A 60-year-old businessman from Auckland has been charged in connection to the criminal blackmail threat to poison infant formula with 1080, which was made public earlier in March this year.
The man has been charged with two counts of blackmail, each charge relating to threat letters sent to Fonterra and Federated Farmers in November 2014.
The arrest follows the execution of five search warrants in Auckland and the Rangitīkei district this morning.
Criminal blackmail is punishable by a sentence of up to 14 years imprisonment.
Commissioner Mike Bush was joined by Chief Executive of Ministry of Primary Industries, Martyn Dunn, and Detective Superintendent Andy Lovelock at today's press conference.
Commissioner Bush says today’s arrest follows a long and complex investigation (Operation Concord), "This investigation is one of the biggest undertaken by Police in recent times, and reflects how seriously we view this kind of crime."
“Today’s arrest is the result of dedicated investigative work over many months. The Operation Concord team has demonstrated a meticulous approach in managing large volumes of information and applying a range of forensic techniques in gathering evidence,” says Bush.
Detective Superintendent Lovelock praised the work of his enquiry team.
Commissioner Bush confirmed that there is currently no threat to the public from this agenda, and at the moment, Police believe the accused acted alone.
He said that 2600 people were spoken to by Police during the course of the investigation, and that the accused was part of that 2600.
The total cost of the investigation to Police to date is over $3 million.
He continued to say, "While we are unable to discuss any specifics about the investigation, we can say that the general public reaction to the threat meant Police received a high level of cooperation from many people during the course of the enquiry.

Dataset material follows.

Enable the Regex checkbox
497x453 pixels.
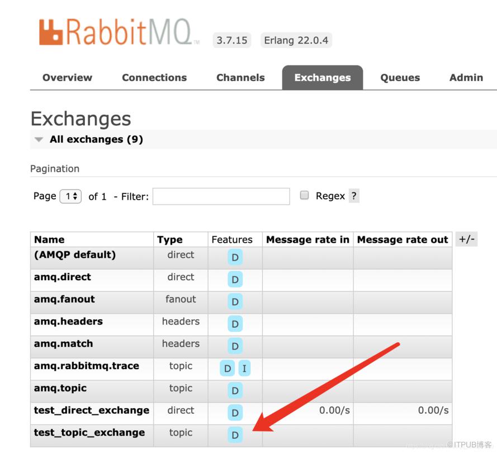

We appreciate that there will be many questions about the investigation and the threat, however we are mindful of any judicial process to come as well as the investigative activity which is still ongoing."
Martyn Dunn (MPI) reassured that mums and dads should be confident that infant formula is as safe today as it was then. He also confirmed that the testing regimes that took place during the investigation will continue.
Commissioner Bush concluded saying, “Today’s development sends a clear message that we will use all necessary resources at our disposal to investigate such threats, no matter how long it takes to bring threats of this nature to a conclusion.”